[Techtalk] Temperatures in server rooms

Anthony de Boer adb at adb.ca
Thu Apr 26 01:42:48 UTC 2012


Magni Onsoien wrote:
>  ... It is important
> to note that their temperatures are measured by reading SMART-data from
> the HDDs, i.e. are the temperatures on the HDDS, inside the cabinet, not
> the temperature of the air, which is what we'd usually measure when
> talking about the 20-25C temp. So it's also important to know the
> difference between the temperatures inside the cabinet and in the room
> as such.

One consideration is cooling consistency.  If everything was
consistently 25 or 30 degrees you'd be happy, but a lot of designs
can trap hot spots, and if you have to keep your room chilled to
15C to keep critical bits under 40 then there's a problem.  You want
airflow to go where needed to avoid hotspots, and not freeze spots
that don't need it.  Condensation issues are best avoided too.

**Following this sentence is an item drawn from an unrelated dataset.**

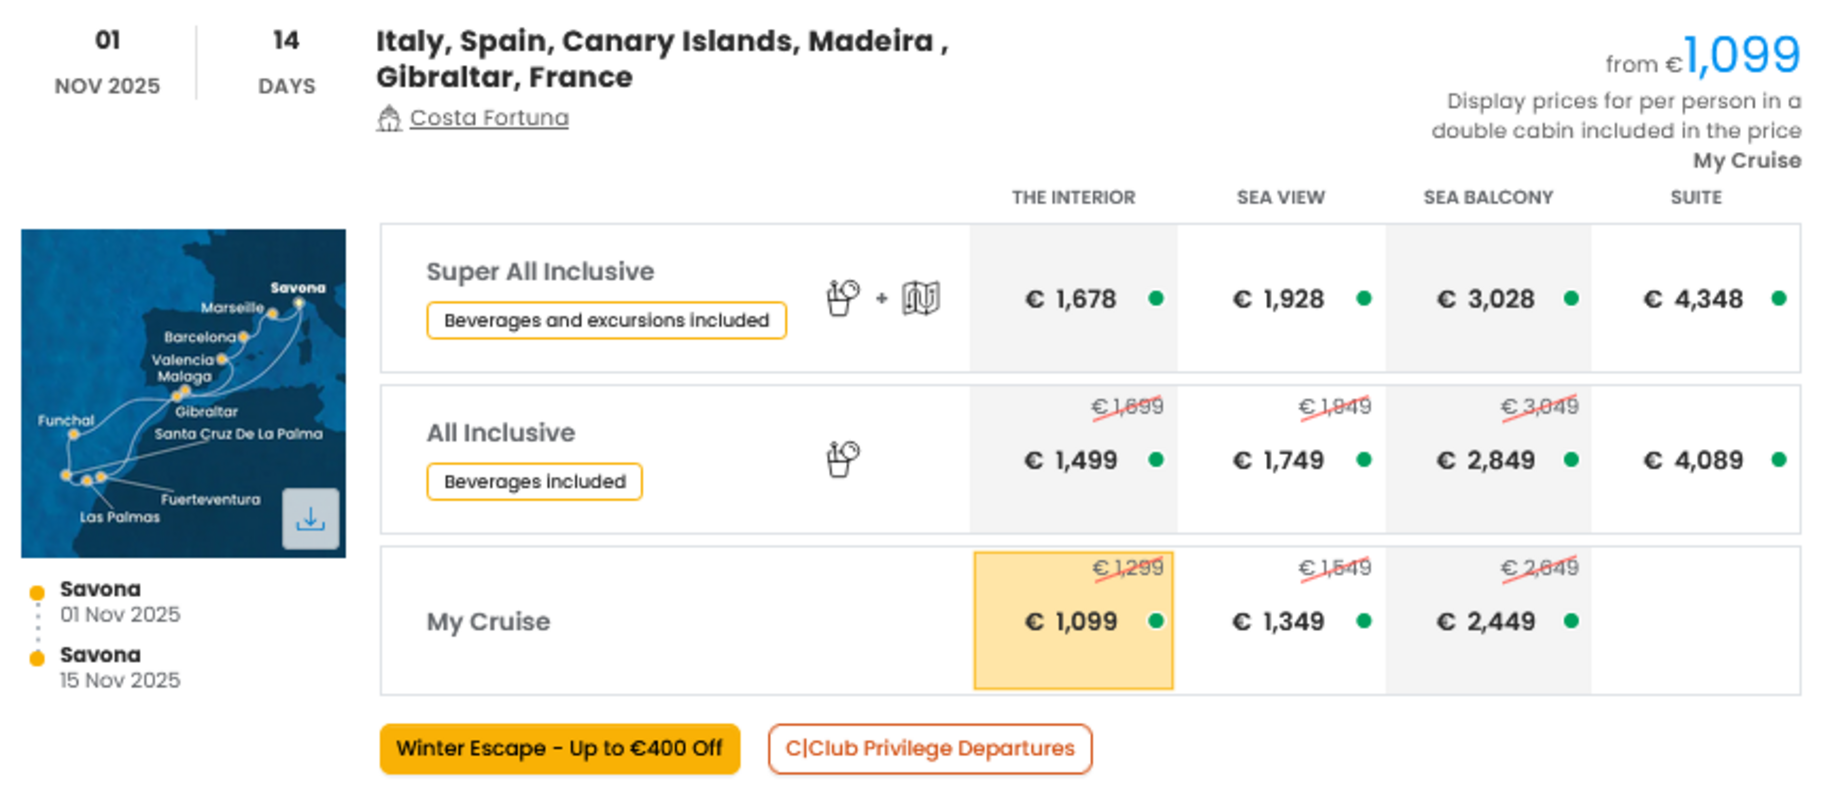The height and width of the screenshot is (800, 1825).
Task: Click the Beverages included tag
Action: [534, 481]
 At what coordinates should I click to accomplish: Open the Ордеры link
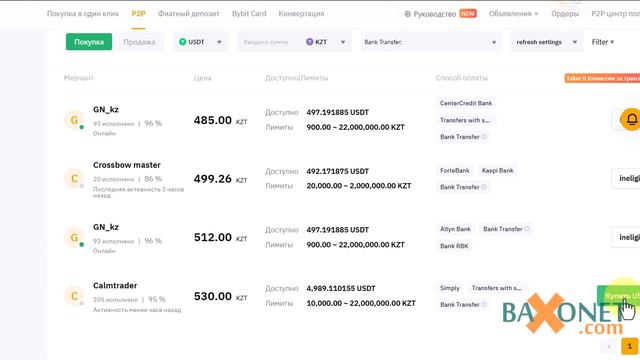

Old-fashioned design with a false floor to act as cable duct and
air-conditioning plenum, with air going up through each rack, weren't
terribly efficient.

Current thinking seems to be "hot aisle / cold aisle" where the rows
of servers are front-to-front and back-to-back, with partitions over
each row and closing alternate row-ends, and unused rack spots covered
over too, so you have essentially one room with the fronts of all the
machines and the other that sees the backs, and you pump cold air into
the one and it has to go through each machine equally.

The days when air conditioning was a new thing and you had to
half-freeze people to impress them are long over.  Being able to keep
the room in a comfortable range for the people who have to work there
is important for morale and shortcut-avoidance.